Exercise details:
Every line in the listing below from the one with "The width and height of the screenshot is (868, 326)." through the one with "This screenshot has" is to be reproduced exactly, both ends included; leave out the rest.

[[ Data, beginning ]]

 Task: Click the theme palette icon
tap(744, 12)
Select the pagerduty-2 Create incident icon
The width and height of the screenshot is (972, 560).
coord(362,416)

[[ Data, end ]]
[[ Data, beginning ]]

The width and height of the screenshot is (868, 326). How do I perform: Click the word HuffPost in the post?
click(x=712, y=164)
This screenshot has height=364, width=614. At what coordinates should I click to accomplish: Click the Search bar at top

[[ Data, end ]]

Result of this task:
The width and height of the screenshot is (868, 326). How do I perform: Click the word HuffPost in the post?
click(x=712, y=164)
This screenshot has height=364, width=614. At what coordinates should I click to accomplish: Click the Search bar at top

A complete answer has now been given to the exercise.